Mr. O’Malley, who took office in the strongly Democrat state last year with 53 percent of the vote, ranked just eight percentage points above President Bush, a Republican, according to the poll.
Polling firm OpinionWorks surveyed 904 likely voters statewide by phone for the Sun from January 6 to 9. The survey has a margin of error of 3.5 percentage points.
“He’s given away all of his political capital on this special session,” OpinionWorks President Steven L. Raabe said. “He probably needed to do it from a policy standpoint, but one could question the manner in which it was done because it has come at a great cost to his ability to lead the state.”
The governor has said that he knew his plan could hurt him politically but that he thought finding a fiscal remedy was unavoidable. Despite the low approval rating, 48 percent of voters polled still view Mr. O’Malley favorably.
High taxes topped 28 percent of voters’ lists of concerns, and 12 percent named taxes as the second most pressing problem. Over the past 10 years, Sun surveys have not shown more than 11 percent of voters listing taxes as a top concern.
About 52 percent said they think the state’s economy is getting worse, a 33-percentage point increase since 2005 and nearly twice as high as any year since 1998.

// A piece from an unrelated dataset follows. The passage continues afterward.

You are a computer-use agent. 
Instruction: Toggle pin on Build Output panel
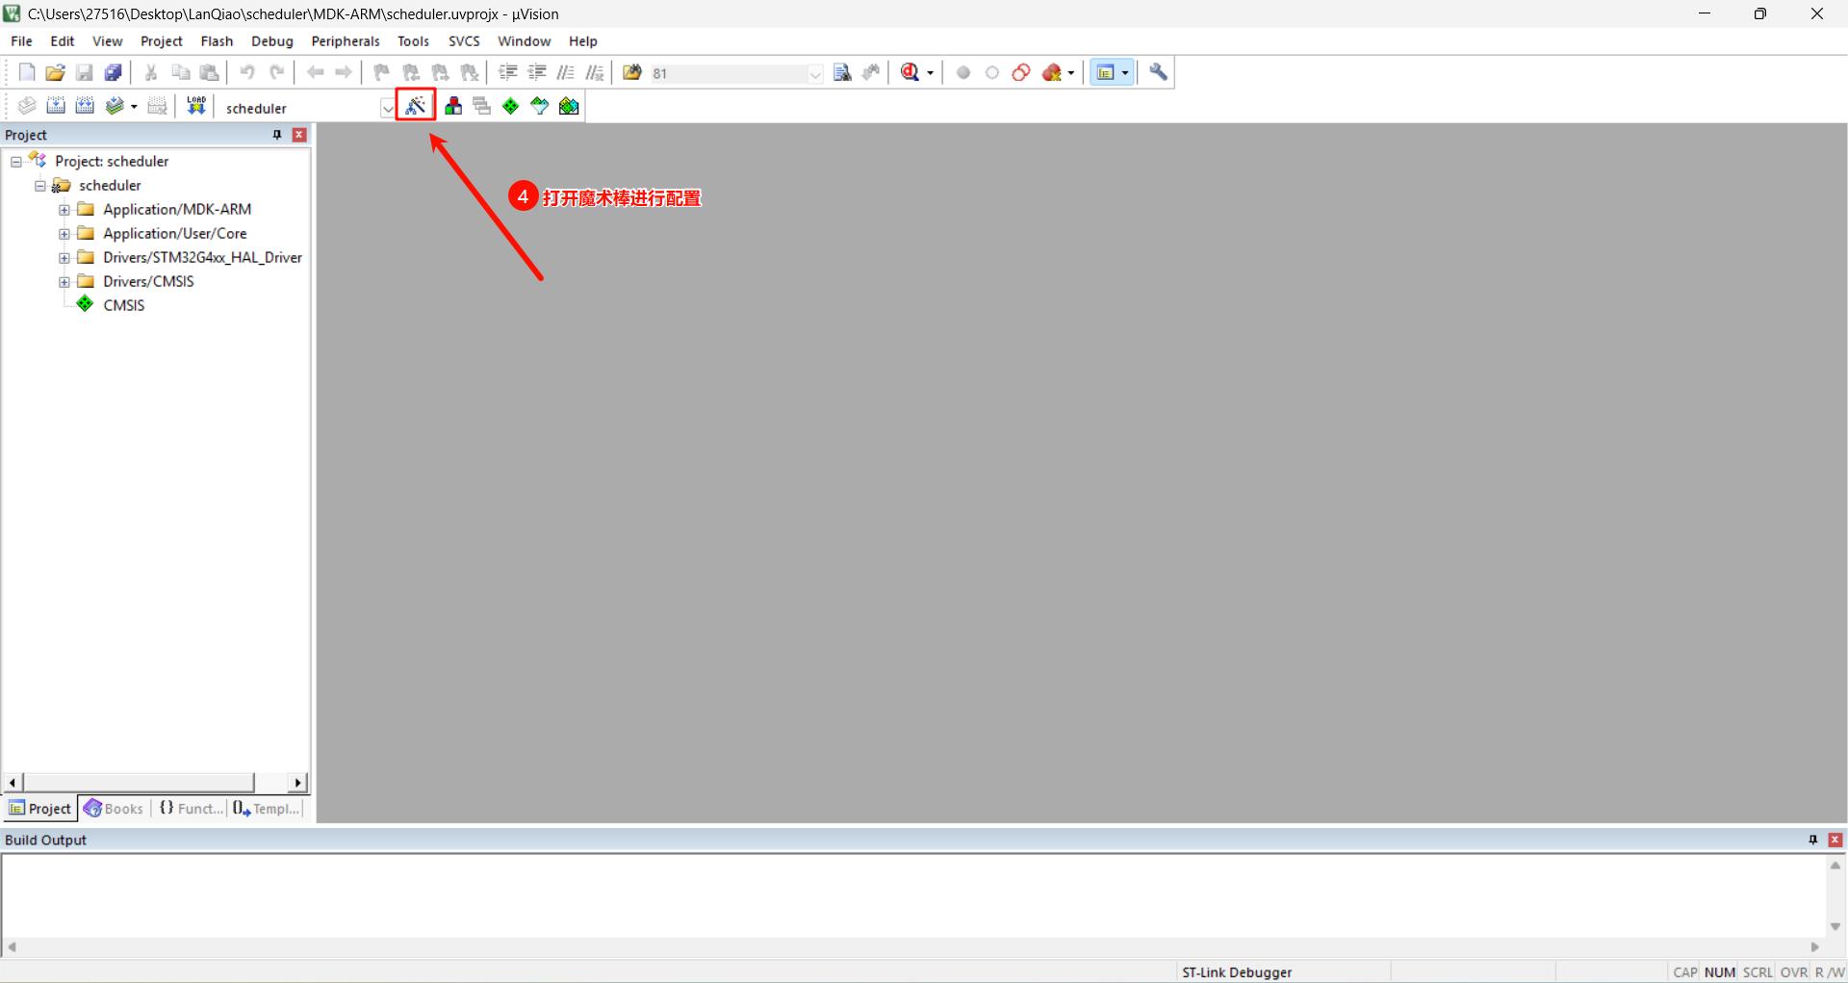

According to a Fox 5/The Washington Times/Rasmussen Reports poll released last week, Marylanders gave Mr. Bush, a Republican, a 36 percent job-approval rating, compared with 33 percent for Mr. O’Malley. The poll of 500 likely voters had a margin of error of 4.5 percentage points.
Mr. O’Malley’s approval rating slipped one percentage point from October, before he called lawmakers back to Annapolis for the special session, in which $1.4 billion in tax increases were approved. He called the special session to head off a projected $1.7 billion shortfall. But he also increased spending on transportation, health care and the environment, dependent on the outcome of a referendum on slot-machine gambling.
Setting aside their personal feelings, 51 percent said the tax increases were unfair, compared with 33 percent who said the package was fair.
His changes were aimed at “working families,” but the governor’s approval rating among voters without a college degree dropped into the 20s.